By Wynn McDonald, Staff Writer
For Black History Month 2019, Bellarmine’s Office of Identity & Inclusion (OII) pulled out all the stops to raise awareness of black heritage and spark meaningful discussions about social issues.
Throughout the month of February, OII and the Black Student Union (BSU) worked together to create a weekly schedule of events promoting consciousness, dialogue and diversity. Spearheading the planning of these events was Director of Identity and Inclusion Joseph Frazier, who said he hoped to use BHM as a model for similar celebrations in the future, including the upcoming Women’s History Month in March.
“This is what I’m hoping to be the test run for all history and heritage months moving forward coming out of OII… to celebrate and really have some more intentional conversations on some pieces that we may not usually get to talk about,” Frazier said.
The weekly schedule of events started with a specially themed lunch in UDH every Tuesday, highlighting traditional foods from black cultures from around the world.
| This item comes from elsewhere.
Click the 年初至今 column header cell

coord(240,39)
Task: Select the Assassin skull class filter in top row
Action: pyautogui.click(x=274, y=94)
So far students and faculty have enjoyed Caribbean cuisine, American soul food and African cuisine, and a Mardi Gras celebration is coming Feb. 26.
On Wednesdays, students are invited to attend “Wakanda Wednesday” at 4:30 p.m. in OII, where they can watch and discuss the informative Netflix original series “Trigger Warning with Killer Mike.” This is followed by “Throwblack Thursday” in Hillary’s, which will showcase a different classic black film each week at 9 p.m.
Closing out each week is Real Talk Friday in the fireplace room, where attendees can participate in a community conversation on experiences relating to African Americans in the U.S. Topics include “Are You Black Enough?”, “Can You Be Pro-Black in an Interracial Relationship?” and “Reverse Racism: is it Real?” On Feb. 15, award-winning slam poet and activist Crystal Valentine discussed her piece “Black Privilege.”
The month’s focus is on the unique black experience in America, but Frazier made it clear that there is something for everyone to learn at these events.
“I can understand if some folks feel intimidated or that it’s not my place to be at this conversation,” Frazier said. “(But) I’m sure everyone has an opinion somewhere on the spectrum on what we’re talking about, so (we’re) trying to set up those spaces where we can have those conversations.”
The celebration of Black History Month on campus was made possible thanks to the hard work of Bellarmine students in both planning and advertising the events, according to BSU President Kendrick Thomas.
“The main goal is to celebrate the entire month, not just a couple days or a week,” Thomas said. “This gives us an opportunity to (become) educated about our ancestors, as well as upcoming African Americans. It also gives opportunities to our allies to continue to bridge with us and us with them.”
The pursuit of these goals is already in progress, and so far, reactions have been positive from the Bellarmine community.
“I think it’s important to talk about those things, and also to get it from someone else’s perspective,” said sophomore Grace Michels, who was able to attend some of the events earlier this month. “I wouldn’t count myself as a run-of-the-mill person, but I’m so hype about these events and I love going to them.”
To see the full schedule of happenings for Black History Month, including other special events and guest speakers put on by OII, stop by the office in Centro or look for the orange posters around campus.